The aid was part of an assistance compact under the auspices of the US-run Millennium Challenge Corporation (MCC). US Secretary of State Hillary Clinton, who chairs the MCC, said the grant was to be used to build roads and carry out projects aimed at reducing poverty and fighting corruption.

Quite an irony to mention infrastructure and corruption in the same breadth, because our experience in the Philippines would tell us that building roads is a rich minefield for corruption in government.

President Noynoy Aquino was in New York to attend the UN summit on Millennium Development Goals (MDG), an initiative launched by the UN in 2000.

Representatives from all over the world, including heads of states, met to reaffirm their commitment to pursue the MDGs which are targeted for fulfillment by 2015. Here was an auspicious stage for President Aquino to shine by defining his government’s agenda to combat corruption under his mantra of “no corruption, no poverty.” Instead, he blew his chance to be relevant and decided to sell Filipino People Power as a great solution to the world’s social ills.

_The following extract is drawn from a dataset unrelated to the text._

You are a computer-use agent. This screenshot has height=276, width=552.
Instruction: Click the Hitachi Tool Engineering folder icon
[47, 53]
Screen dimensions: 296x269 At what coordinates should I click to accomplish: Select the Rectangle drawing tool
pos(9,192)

Does this tell us that he was just running on an empty slogan during the election campaign?

Transparency International (TI), the Berlin-based anti-graft group, has documented cases of corruption and breakdowns in governance as major reasons why many countries are struggling to reach the Millennium Development goals. This was the same group that named former Philippine presidents Ferdinand Marcos and Joseph Estrada in the top ten list of most corrupt heads of state in the world.

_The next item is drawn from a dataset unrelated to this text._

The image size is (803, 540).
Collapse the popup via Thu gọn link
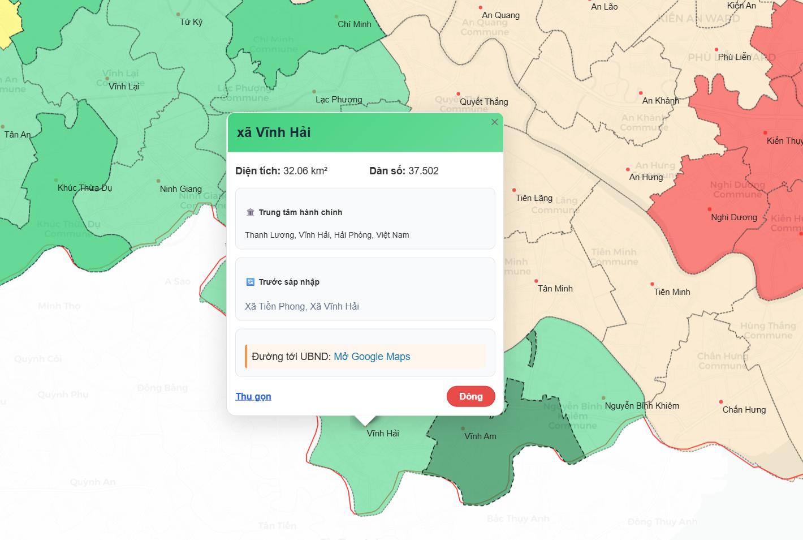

If President Aquino and his inner sanctum had only found time to read the TI report before proceeding to the UN summit, they could have better appreciated that their campaign slogan of “no corruption, no poverty” would have resonated much more than selling People Power. Transparency International cited hard facts and figures to support its call for governments, donors, and non-governmental organizations to adopt anti-corruption measures in their action plans to reach the Millennium Development goals by 2015.

TI analyzed data from 42 countries where there was a higher incidence of graft and corruption.

For example, TI found out that where more bribes are paid, there is a lower literacy rate among 15- to-24-year-olds—one of the indicators used in tracking progress on the education MDG. It also found out that a rise in reported bribery is linked with higher maternal deaths in 64 countries, regardless of their country’s wealth or investment in health.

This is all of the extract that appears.